As exportações portuguesas de componentes para automóveis em janeiro de 2026 alcançaram 1.001 milhões de euros, representando uma variação homóloga de -6,9%, segundo os dados divulgados pela Associação de Fabricantes para a Indústria Automóvel (AFIA).
O ano de 2025 encerrou, em dezembro, com 666 milhões de euros em exportações. Ainda assim, apesar da quebra, registaram um melhor desempenho quando comparadas com as exportações totais nacionais de bens, que apontou uma descida de 14,1% em relação ao mesmo período.
Os dados do ano passado, ainda que provisórios, mostram uma diminuição da produção de componentes para o automóvel no ano económico de 2025, com uma descida de 4,8%. Segundo a AFIA, esta queda está em linha com a quebra da produção na Europa, principal mercado de destino nas vendas nacionais.
A Europa concentra 88,5% das exportações portuguesas de componentes automóveis. Em janeiro deste ano, as vendas para este mercado registaram uma descida de -2,8% face ao período homólogo. Já as exportações para África e Médio Oriente tiveram um crescimento de 32,1%, enquanto a América recuou 1,2%, e a Ásia e Oceânia diminuíram 25,5%.
Espanha continua a liderar o ranking dos principais mercados de destino, com uma quota de 27,5%, seguida da Alemanha com 23,4%, e França com 9,9%. Quanto à evolução homóloga, destaca-se as subidas das exportações para França (+13,2%), Itália (+14,2%) e Polónia (+29,0%). Por sua vez, registaram-se quedas em mercados como Espanha (-8,9%), Reino Unido (-18,6%) e EUA (-47,4%).

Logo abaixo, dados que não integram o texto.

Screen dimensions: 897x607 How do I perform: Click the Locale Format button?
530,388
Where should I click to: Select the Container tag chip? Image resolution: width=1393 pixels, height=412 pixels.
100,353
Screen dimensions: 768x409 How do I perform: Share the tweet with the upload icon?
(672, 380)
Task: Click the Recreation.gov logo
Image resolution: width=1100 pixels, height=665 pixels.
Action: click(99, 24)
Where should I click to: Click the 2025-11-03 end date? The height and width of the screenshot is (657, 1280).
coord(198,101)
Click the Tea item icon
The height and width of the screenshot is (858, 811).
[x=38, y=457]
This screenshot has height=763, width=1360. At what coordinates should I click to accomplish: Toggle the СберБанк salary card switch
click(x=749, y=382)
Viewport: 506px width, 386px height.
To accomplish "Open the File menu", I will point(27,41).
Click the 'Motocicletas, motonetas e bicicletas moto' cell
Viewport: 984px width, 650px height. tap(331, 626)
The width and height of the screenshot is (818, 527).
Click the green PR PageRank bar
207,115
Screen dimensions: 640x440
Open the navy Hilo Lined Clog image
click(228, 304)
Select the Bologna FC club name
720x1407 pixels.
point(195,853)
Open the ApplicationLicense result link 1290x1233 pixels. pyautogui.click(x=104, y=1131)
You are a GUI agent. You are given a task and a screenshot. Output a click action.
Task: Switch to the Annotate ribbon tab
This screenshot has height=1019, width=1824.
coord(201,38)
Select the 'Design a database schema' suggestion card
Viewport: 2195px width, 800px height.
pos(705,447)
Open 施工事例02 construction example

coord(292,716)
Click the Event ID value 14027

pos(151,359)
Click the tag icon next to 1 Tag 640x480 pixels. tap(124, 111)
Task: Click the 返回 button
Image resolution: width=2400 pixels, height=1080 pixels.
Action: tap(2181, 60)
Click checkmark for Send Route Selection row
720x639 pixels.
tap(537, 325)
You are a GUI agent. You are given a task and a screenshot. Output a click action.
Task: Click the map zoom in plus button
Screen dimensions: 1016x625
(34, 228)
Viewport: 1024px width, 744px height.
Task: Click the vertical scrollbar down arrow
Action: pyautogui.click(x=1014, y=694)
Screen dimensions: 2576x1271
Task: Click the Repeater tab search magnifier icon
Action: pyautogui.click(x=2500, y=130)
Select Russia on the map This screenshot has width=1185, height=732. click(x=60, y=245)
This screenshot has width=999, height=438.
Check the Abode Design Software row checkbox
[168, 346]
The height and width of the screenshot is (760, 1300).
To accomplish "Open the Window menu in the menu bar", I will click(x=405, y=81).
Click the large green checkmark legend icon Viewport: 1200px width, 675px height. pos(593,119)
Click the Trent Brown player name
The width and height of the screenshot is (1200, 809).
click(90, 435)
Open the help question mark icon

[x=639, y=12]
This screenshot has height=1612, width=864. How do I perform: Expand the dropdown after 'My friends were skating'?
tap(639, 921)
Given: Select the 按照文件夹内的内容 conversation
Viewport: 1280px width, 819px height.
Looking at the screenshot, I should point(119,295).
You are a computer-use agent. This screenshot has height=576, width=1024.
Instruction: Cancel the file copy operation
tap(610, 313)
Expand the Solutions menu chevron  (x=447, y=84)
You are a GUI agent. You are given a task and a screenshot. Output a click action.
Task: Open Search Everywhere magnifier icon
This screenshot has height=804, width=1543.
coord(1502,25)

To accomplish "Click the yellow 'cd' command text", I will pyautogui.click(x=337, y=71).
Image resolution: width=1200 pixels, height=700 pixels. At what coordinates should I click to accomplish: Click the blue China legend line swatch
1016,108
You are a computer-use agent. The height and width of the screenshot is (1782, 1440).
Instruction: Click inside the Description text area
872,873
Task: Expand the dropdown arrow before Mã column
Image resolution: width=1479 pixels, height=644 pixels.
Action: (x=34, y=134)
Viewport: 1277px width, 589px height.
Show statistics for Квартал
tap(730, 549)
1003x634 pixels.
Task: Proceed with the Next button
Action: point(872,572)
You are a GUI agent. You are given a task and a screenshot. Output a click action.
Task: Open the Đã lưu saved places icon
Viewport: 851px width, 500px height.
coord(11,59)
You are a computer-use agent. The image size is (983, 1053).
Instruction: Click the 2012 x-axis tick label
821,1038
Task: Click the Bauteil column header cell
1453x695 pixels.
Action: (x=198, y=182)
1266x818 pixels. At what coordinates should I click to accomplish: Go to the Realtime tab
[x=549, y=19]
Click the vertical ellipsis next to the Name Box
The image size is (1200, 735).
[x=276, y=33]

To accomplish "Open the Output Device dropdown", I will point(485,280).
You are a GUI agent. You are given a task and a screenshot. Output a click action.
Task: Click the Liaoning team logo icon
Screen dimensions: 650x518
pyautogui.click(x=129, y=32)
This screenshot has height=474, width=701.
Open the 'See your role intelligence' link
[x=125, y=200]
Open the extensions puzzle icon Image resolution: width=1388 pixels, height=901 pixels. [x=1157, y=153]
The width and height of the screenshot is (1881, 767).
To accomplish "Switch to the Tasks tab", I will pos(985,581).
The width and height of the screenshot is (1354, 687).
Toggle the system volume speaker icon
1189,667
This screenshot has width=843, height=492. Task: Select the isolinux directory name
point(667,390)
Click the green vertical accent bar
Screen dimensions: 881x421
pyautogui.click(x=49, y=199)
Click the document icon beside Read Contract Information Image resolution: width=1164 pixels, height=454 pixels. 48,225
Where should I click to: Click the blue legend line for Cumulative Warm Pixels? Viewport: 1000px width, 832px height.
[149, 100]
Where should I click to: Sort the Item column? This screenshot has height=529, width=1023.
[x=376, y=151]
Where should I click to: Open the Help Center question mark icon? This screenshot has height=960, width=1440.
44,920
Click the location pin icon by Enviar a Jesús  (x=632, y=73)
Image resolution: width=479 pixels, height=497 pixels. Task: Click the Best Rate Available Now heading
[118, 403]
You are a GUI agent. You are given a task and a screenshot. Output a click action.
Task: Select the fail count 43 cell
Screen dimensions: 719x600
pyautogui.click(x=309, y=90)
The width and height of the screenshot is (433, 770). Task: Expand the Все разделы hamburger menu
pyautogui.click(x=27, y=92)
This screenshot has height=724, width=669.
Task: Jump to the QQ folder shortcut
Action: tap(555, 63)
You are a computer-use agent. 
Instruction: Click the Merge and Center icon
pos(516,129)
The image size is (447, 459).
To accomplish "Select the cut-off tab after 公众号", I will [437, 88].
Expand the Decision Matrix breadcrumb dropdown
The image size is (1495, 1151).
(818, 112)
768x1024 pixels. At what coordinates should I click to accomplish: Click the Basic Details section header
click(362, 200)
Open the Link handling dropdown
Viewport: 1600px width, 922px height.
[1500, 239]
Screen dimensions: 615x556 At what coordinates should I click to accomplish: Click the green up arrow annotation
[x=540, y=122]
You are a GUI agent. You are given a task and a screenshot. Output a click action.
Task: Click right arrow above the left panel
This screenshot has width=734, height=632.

“Os dados de janeiro mostram que, mesmo num contexto internacional exigente, a indústria automóvel portuguesa de componentes continua a ter um peso muito relevante na economia e nas exportações nacionais. O desafio agora é garantir condições de competitividade que permitam às empresas investir, inovar, qualificar talento e responder à transição tecnológica. No entanto, não podemos esquecer agora o agravamento dos novos conflitos e das tensões geopolíticas que vão trazer mais incerteza ao setor, o que acaba por tornar ainda mais urgente uma política industrial que proteja a competitividade, o investimento e a capacidade exportadora do setor”, afirma José Couto, presidente da AFIA.